Items listed in a dataset:
# # # # # # #

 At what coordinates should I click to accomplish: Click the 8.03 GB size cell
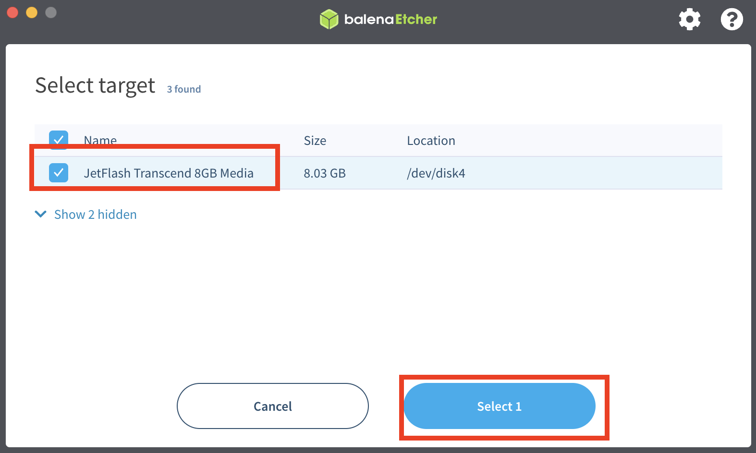click(x=325, y=173)
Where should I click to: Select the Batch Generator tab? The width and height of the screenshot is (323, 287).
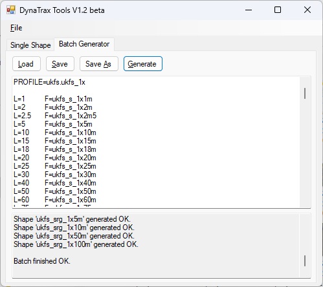click(84, 44)
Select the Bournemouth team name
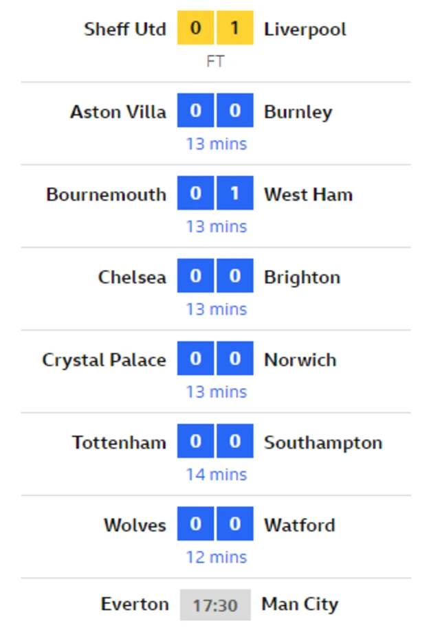Viewport: 440px width, 643px height. coord(106,194)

# # # # # # #

Write out the records word for word. Pictures stay out.

● **RESPONSE**
 At what coordinates should I click to accomplish: Click the 8.03 GB size cell
click(x=325, y=173)
Where should I click to: Select the Batch Generator tab? The width and height of the screenshot is (323, 287).
click(84, 44)
Select the Bournemouth team name
Viewport: 440px width, 643px height. coord(106,194)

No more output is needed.